Excerpt>
-------------------------

A good worry is a sign that things are changing. When the worry gets to a certain point, a little past the panic mark, it explodes into desperate over-solutions. The pendulum effect can be seen as solutions swing across the “will we or won’t we” solve it time. We pretty much always solve the big worries but it takes time and courage. As Hollywood taught us, the solution has to arrive at the very last minute. Often the bigger worries also need an advocate who has a lot of money and a passion for saving what could be lost. Interestingly, that loss is not always what you think.
This week’s Grand Worry is the world-wide shortage of water. Let me be specific. That’s a shortage of fresh water. According to the news, Cape Town, South Africa is approaching empty but that is just the tip of the problem. Brazil’s Sao Paulo, India’s Bangalore, China’s Beijing, Egypt’s Cairo, Indonesia’s Jakarta, Russia’s Moscow, Turkey’s Istanbul, Mexico’s Mexico City, Britain’s London, Japan’s Tokyo, and the United States’ Miami all experienced dramatic freshwater shortages in the last few years.
Unless the situation changes, there will soon be between 1 – 2 billion people looking for a new place to live.
For some of these cities the problem isn’t a lack of water but the fact that the water is contaminated from sewage, algae, rising oceans and government mismanagement of resources on a grand scale. But because they are very expensive and often require 20 years of regulatory dancing (like the facilities in Carlsbad and Santa Barbara in California), you can’t just throw a bunch of desalination plants at the problem and expect the problem to go away.
In the not too distant future, water will become a valued commodity instead of a basic right. At that point it will start costing a lot of money, say 5 cents or more a gallon, and the poor will once again become the great unwashed as they roam the world looking for basic survival.
OK, it’s not all that bad here. Yet.
But in the future, water will be carefully managed. That’s all fresh water everywhere. Agricultural products, particularly exported agricultural products which use up 80% of California’s water, will become very expensive. An eighty dollar steak won’t be uncommon and a good one could see a two hundred and fifty dollar price tag. Even the one that will be grown in a petri dish. It’s methane-free charm might actually make it preferable.
But there are awesome fixes in the works. For example, a local inventor/physicist has a technology that removes the toxic nasties such as organics (pathogens), metals (mercury, arsenic, etc.), and long chain hydrocarbons (fracking chemicals) through a device that attaches to your house inexpensively and does not create waste.
A company I am associated with, Water Supply Associates, has a group of technologies that make shipping water cost effective, provided you need 80 million gallons per day or more. It can be delivered to the San Diego area for less than 1 penny per gallon, and is all based upon an accidental discovery of a new source of water.

-------------------------

Information given>
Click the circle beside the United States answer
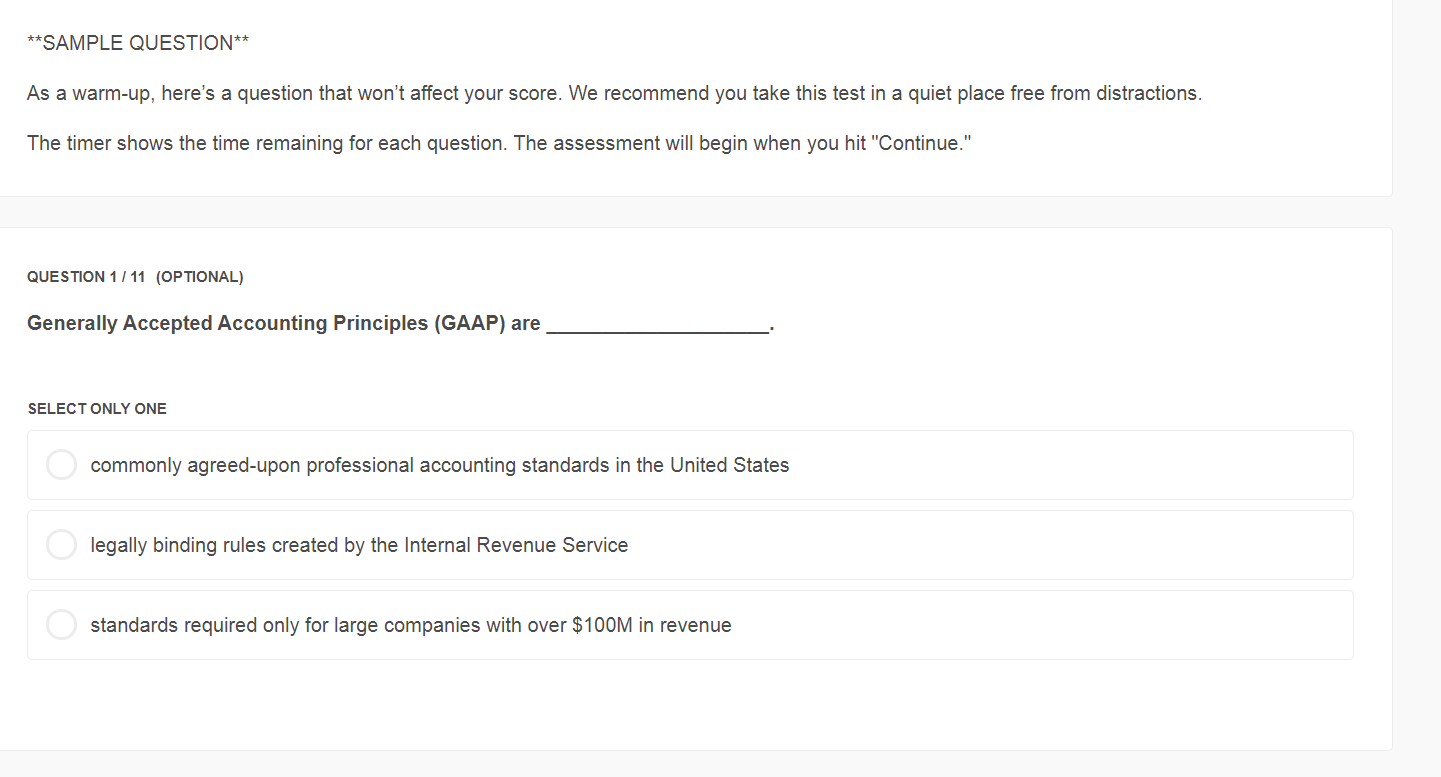 click(61, 464)
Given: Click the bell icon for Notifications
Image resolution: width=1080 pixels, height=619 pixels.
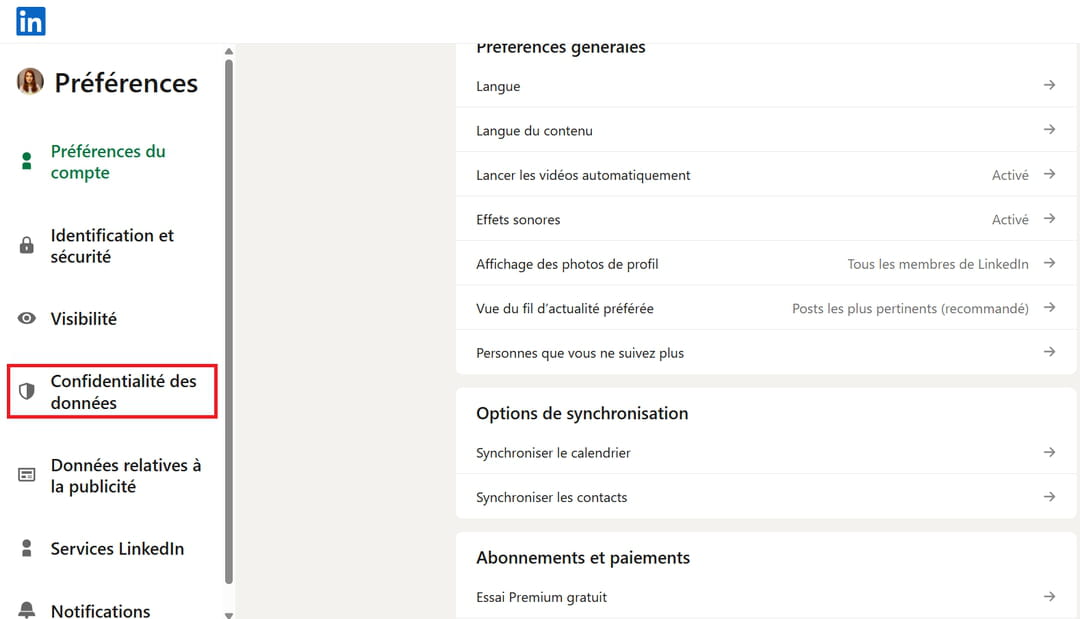Looking at the screenshot, I should [x=27, y=609].
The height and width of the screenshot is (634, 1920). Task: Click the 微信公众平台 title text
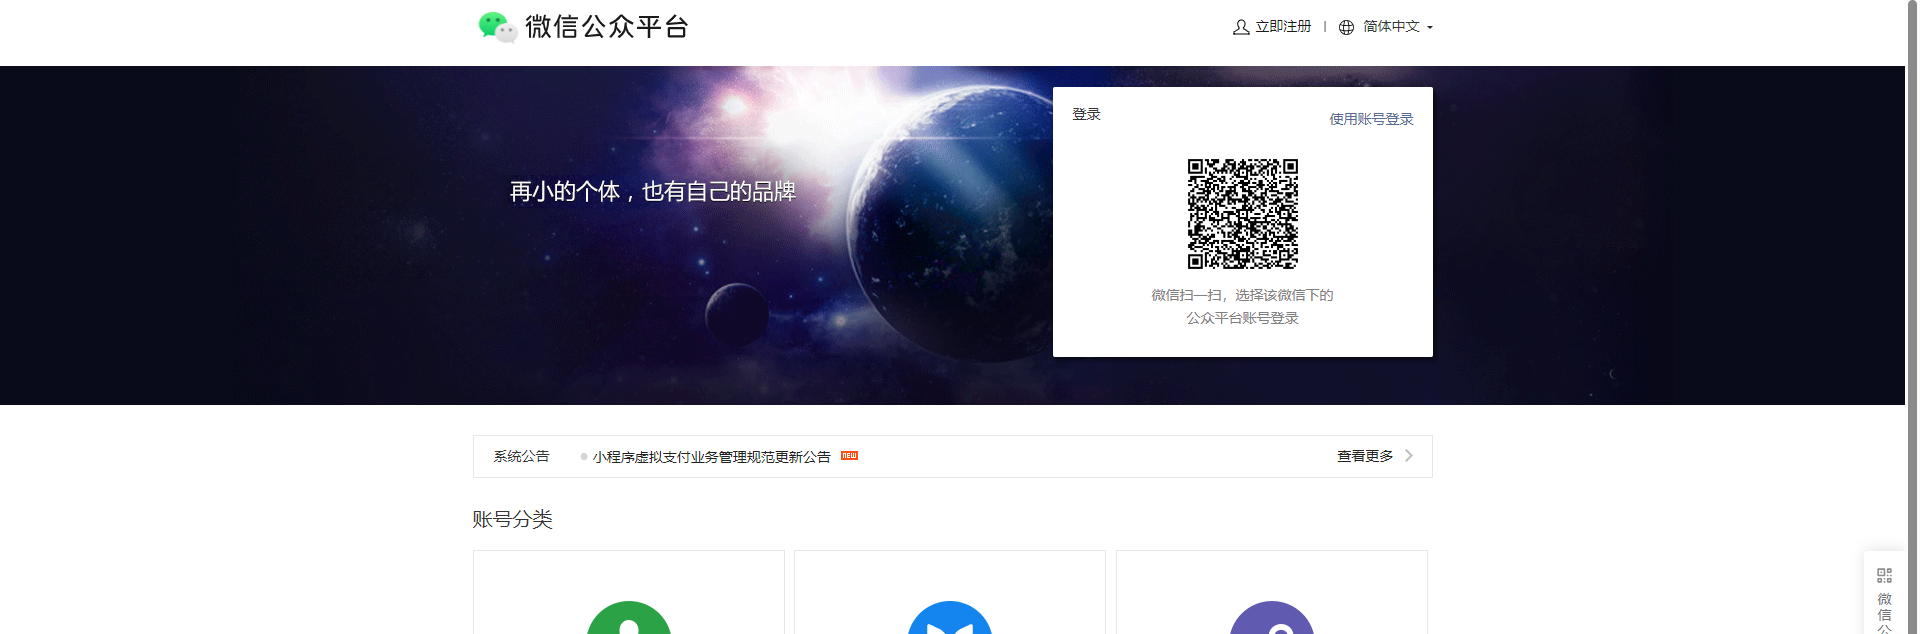point(607,27)

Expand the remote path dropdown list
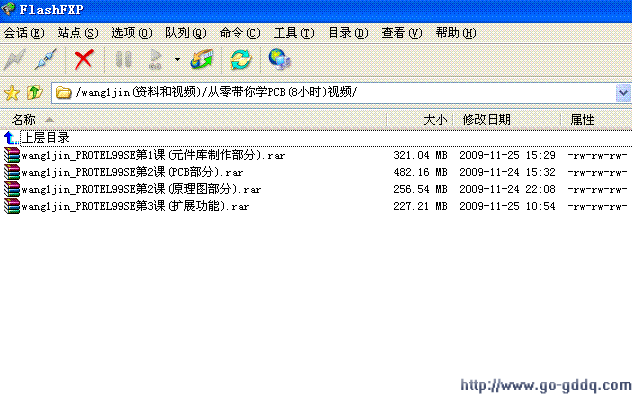tap(623, 93)
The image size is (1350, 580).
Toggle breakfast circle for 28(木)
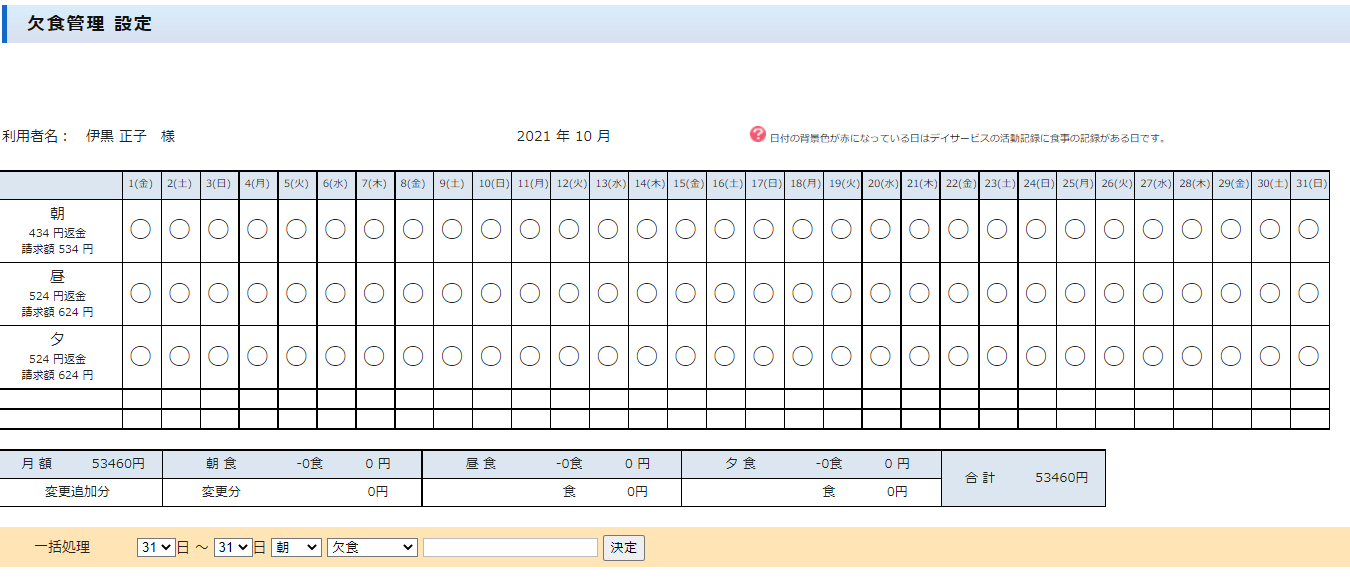point(1192,229)
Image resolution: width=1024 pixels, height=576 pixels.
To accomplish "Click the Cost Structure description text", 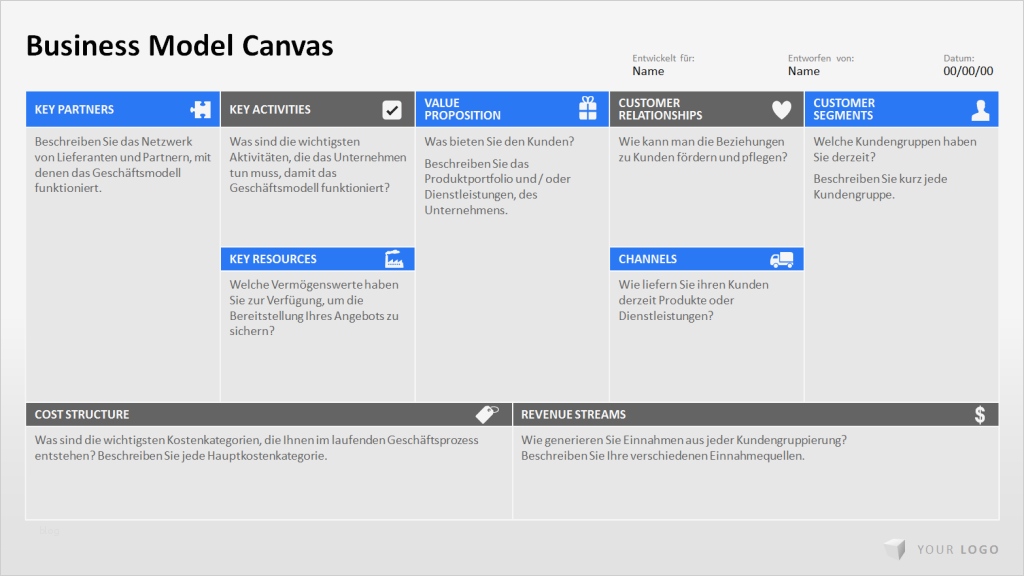I will point(256,447).
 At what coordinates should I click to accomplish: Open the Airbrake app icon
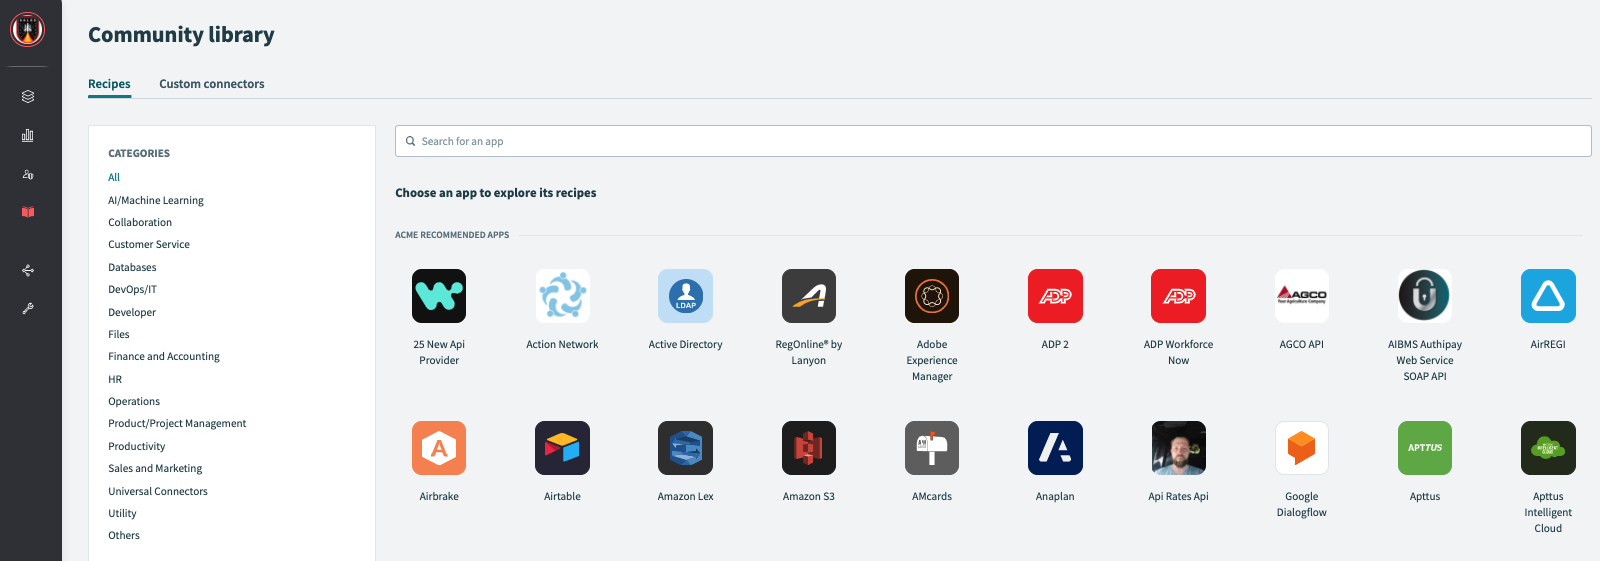coord(439,448)
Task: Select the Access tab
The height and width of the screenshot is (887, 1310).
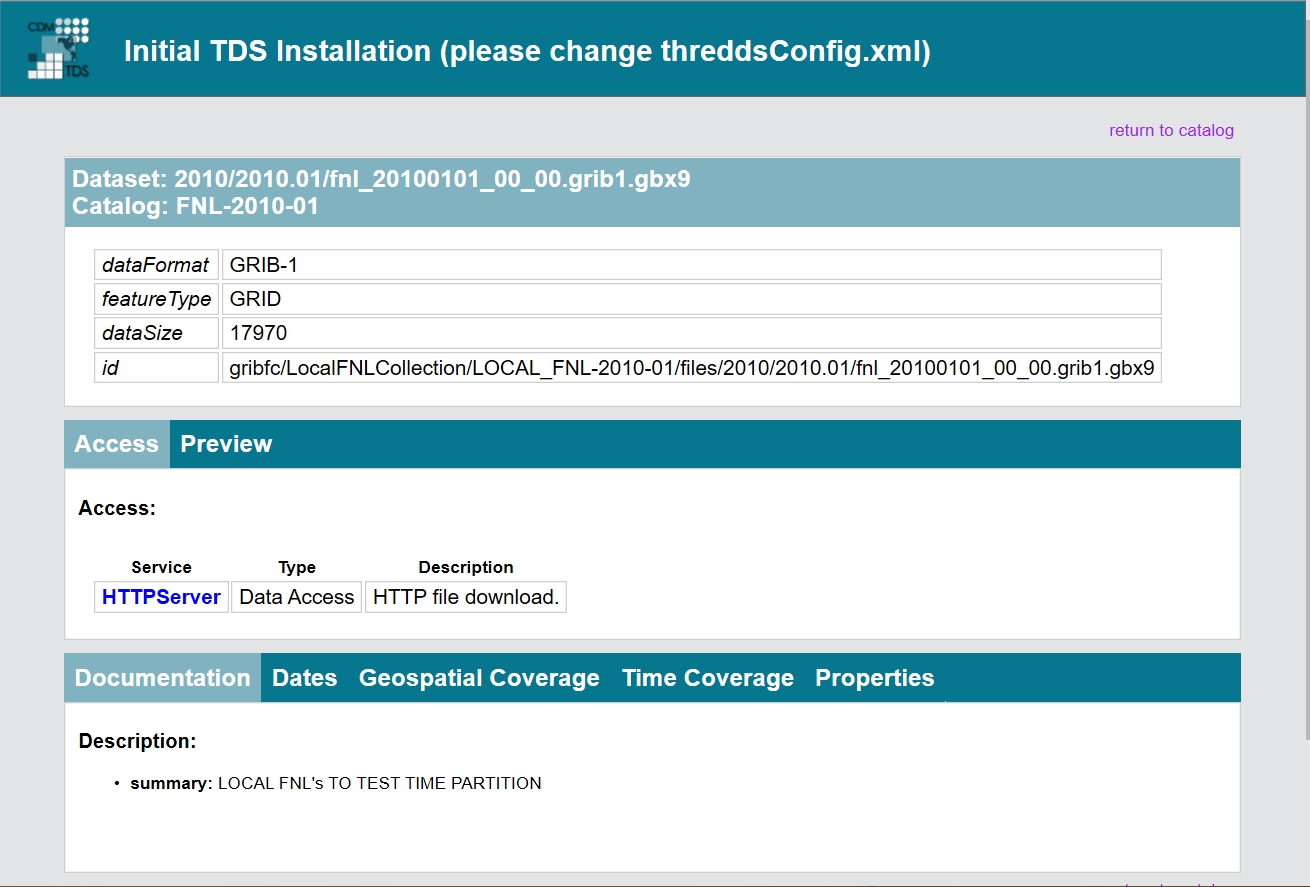Action: (116, 444)
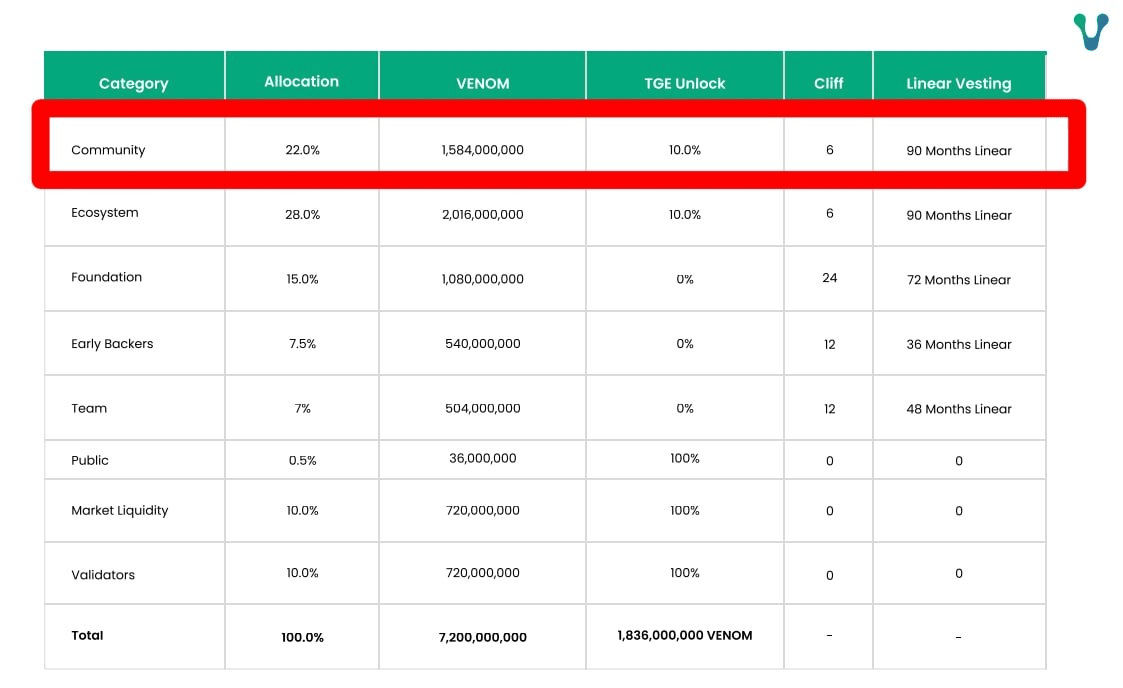
Task: Click the Early Backers category cell
Action: pyautogui.click(x=112, y=344)
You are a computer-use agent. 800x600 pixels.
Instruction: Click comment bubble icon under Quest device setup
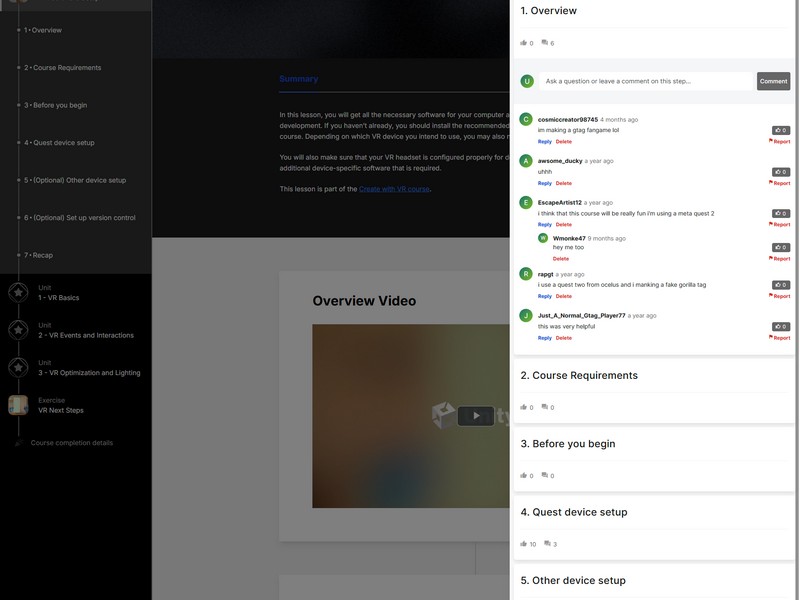pos(547,544)
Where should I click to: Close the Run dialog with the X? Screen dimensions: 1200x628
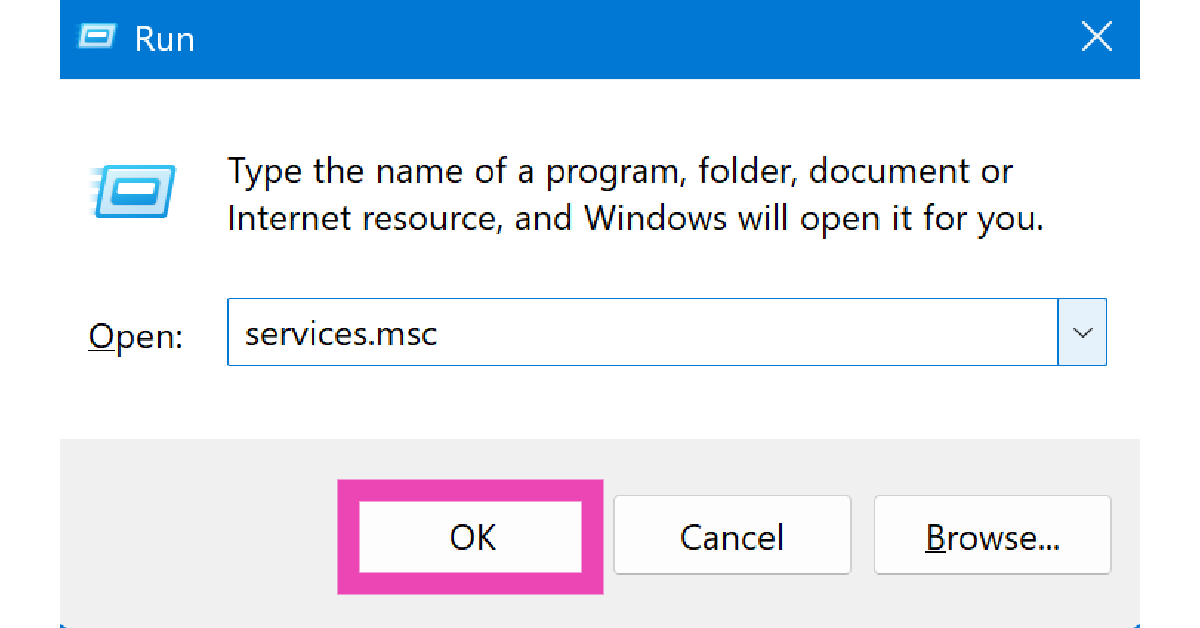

-------------------------

Task instructions>
(1) Retype the part of the essay on freshwater shortages that opens with the words containing "For some of" and closes with "to go away.".
(2) Continue the essay on freshwater shortages, starting right after its last sentence.
The material shown after the essay on freshwater shortages comes from a different source.

Task results>
(1)
For some of these cities the problem isn’t a lack of water but the fact that the water is contaminated from sewage, algae, rising oceans and government mismanagement of resources on a grand scale. But because they are very expensive and often require 20 years of regulatory dancing (like the facilities in Carlsbad and Santa Barbara in California), you can’t just throw a bunch of desalination plants at the problem and expect the problem to go away.

(2)
Thirty years ago I was sailing in the Pacific out of sight of shore in a privately-owned sailing, research submarine (see photo above) when suddenly the submarine started to sink. Normally, we had two feet of freeboard when, without notice, we suddenly only had one. I was aghast and called below for the crew to stem any inflow of water only to find that there wasn’t any. What we did have was a wise old man who knew the answer. We were sailing through fresh water, many miles of it. Submarines or any boats for that matter, don’t float as well in fresh water.
I filed that incident away and years later it became quite a useful tidbit. This source of water was clean, easily harvestable and close enough to thirsty markets while being far enough away from obstructive regulatory barriers to be cost effective. To add to the joy, there were other, similar sources around the world.
Along with technologies that reduce ship pollution dramatically, reduce filling and discharge times to minutes instead of days and the discovery of locations along the California coast where that 80,000,000 gallons per day water can be stored for distribution and use, this idea is growing legs – or fins if you will.
We Californians have all the breakthrough technologies for improving water supply. We are getting a pair of massive tunnels in Eastern California to move snow pac melt to parched Central Valley farms and BioLargo, a Westminister, CA, company has an Advanced Oxidation System (“AOS”) water treatment platform for treatment of poultry and municipal wastewater. That’s “toilet to tap” for those of you who haven’t heard about it.
There are new water-from-air extraction technologies as well. An Israeli company makes an extractor that qualifies as breakthrough. Their first model is portable and was made for military use. It produces 250 gallons a day. Can’t have a ground-war without water.
Making, cleaning and shipping water costs money and these technologies primarily focus on that issue.
So, does this mean that we no longer need to worry about water? Well, it depends on where the pendulum is, and who’s pendulum you are looking at. I’d keep it high on my worry list for now, or until millions of people don’t have to move because of local water shortages.